Having worked at large churches and consulted churches of all sizes, I’ve become more and more aware of a particular word over the last few years: metrics. Generally speaking, metrics are the numbers that an organization tracks. Common church metrics are things like attendance, offering, small group participation, baptisms and membership. Regardless of the metrics each church tracks, there’s one we can’t afford to ignore: the number of bodies we leave behind us.
Every ministry leader is a human being. Human beings are flawed. Thus, every ministry leader is flawed. Sadly, our flaws wind up hurting people. At the church I lead we often say, “We’ll do anything short of sin to see people come to know Christ.” Usually the emphasis is on the latter part of that statement, but lately I’ve been thinking more about the first part: “…anything short of sin…”
In fulfilling our mission, let us remember that the ends only justify the means as long as we do not sin.
- Using people is a sin that leaves bodies in our trail.
- Ignoring the needy is a sin that leaves bodies in our trail.
- Making people feel abused is a sin that leaves bodies in our trail.
- Neglecting widows is a sin that leaves bodies in our trail.
- Treating staff like property is a sin that leaves bodies in our trail.
- Causing volunteers and/or staff to neglect family is a sin that leaves bodies in our trail.
- Neglecting our own families is a sin that leaves bodies in our trail.
- Crushing people’s spirits is a sin that leaves bodies in our trail.
- Treating human resources like resources rather than humans is a sin that leaves bodies in our trail.
- Condemning people is a sin that leaves bodies in our trail.
I’m not suggesting that we unhealthily avoid conflict, for that would lead to dramatic dysfunction. I’m not suggesting that we water-down the message of Scripture, for that would be heresy. I’m not suggesting that we make our ministries about pleasing people, for that would be idolatry. I’m not suggesting that our ministries should never offend people, for the gospel is offensive.
Sometimes people will be offended by our work. Sometimes they’ll storm away angry. Sometimes they’ll make unfair criticisms or jump to silly conclusions. Those things we can’t help. What we CAN avoid, though, is damaging people by our negligence, arrogance, ignorance, and selfishness.

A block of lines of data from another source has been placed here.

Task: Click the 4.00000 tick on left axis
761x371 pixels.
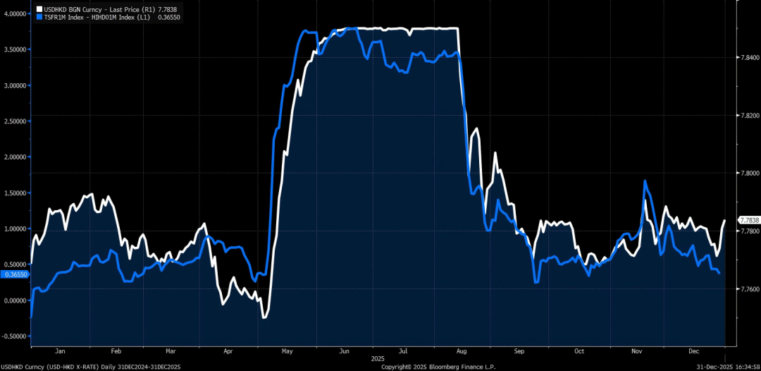Action: [15, 14]
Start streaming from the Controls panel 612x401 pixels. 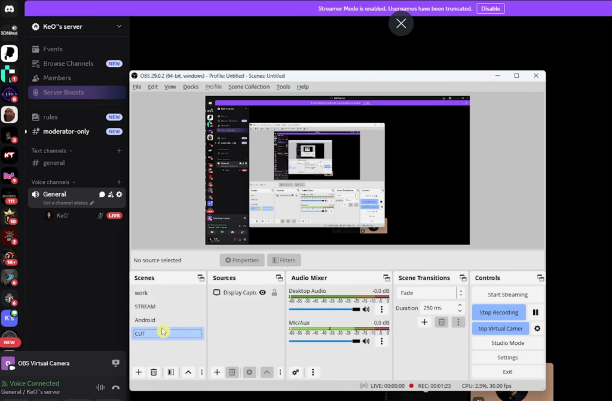click(507, 294)
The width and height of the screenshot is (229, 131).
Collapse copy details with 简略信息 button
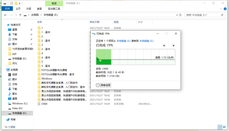click(103, 85)
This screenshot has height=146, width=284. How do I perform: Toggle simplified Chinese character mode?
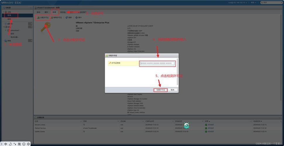pos(19,144)
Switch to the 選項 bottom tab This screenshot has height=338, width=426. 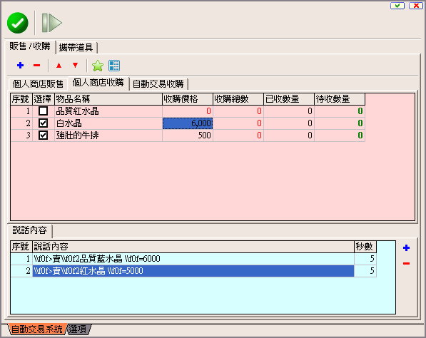[x=78, y=329]
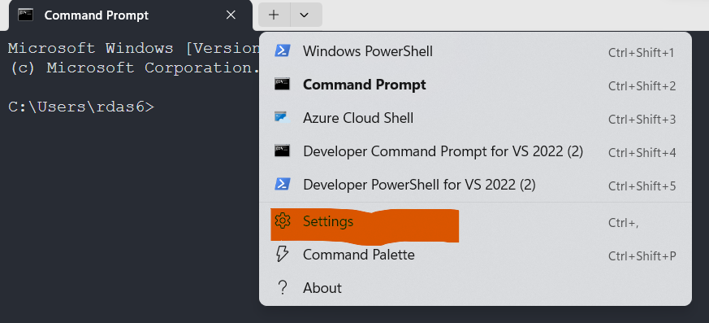Click the Command Palette lightning icon
This screenshot has height=323, width=709.
(x=282, y=254)
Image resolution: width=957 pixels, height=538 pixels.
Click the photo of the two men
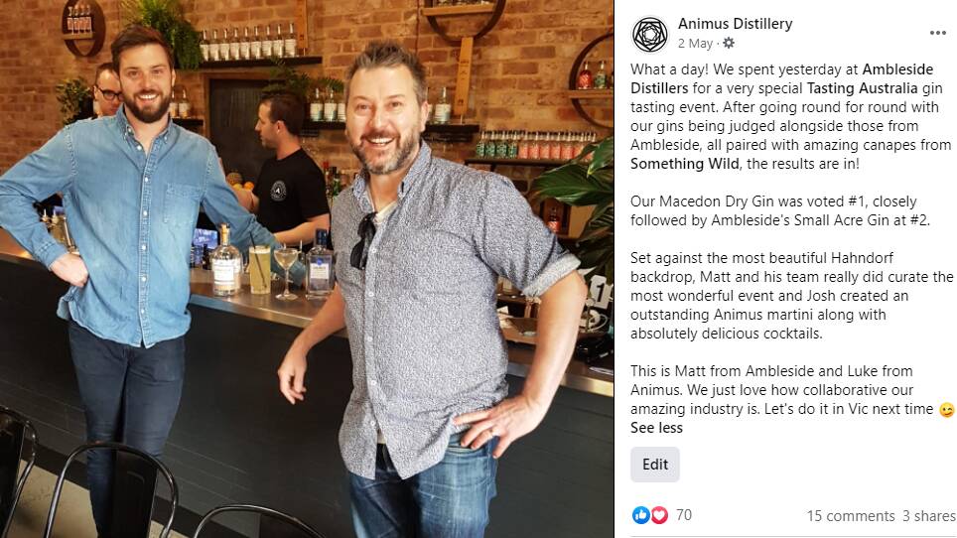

Remembering the tragic numbers of bodies we’ve left behind requires internal strength, brutal self-honesty, and humility. If we’re the least bit in tune with God’s Spirit, this activity will sadden us. Yet it will simultaneously inspire us to prevent such casualties in the future.
So today, I encourage you to ask, “What’s my number? How many bodies have been left in my ministry trail?” I doubt this number will ever make it into any church leader’s metric spreadsheet. After all, it’s a discouraging number and hard to track. Nevertheless, let’s all make it a habit to look in the rear-view mirror from time to time, so we don’t needlessly hurt people in our efforts to reach them with the gospel. Let us never become so enamored with the exciting numbers in front of us that we forget the tragic numbers behind us.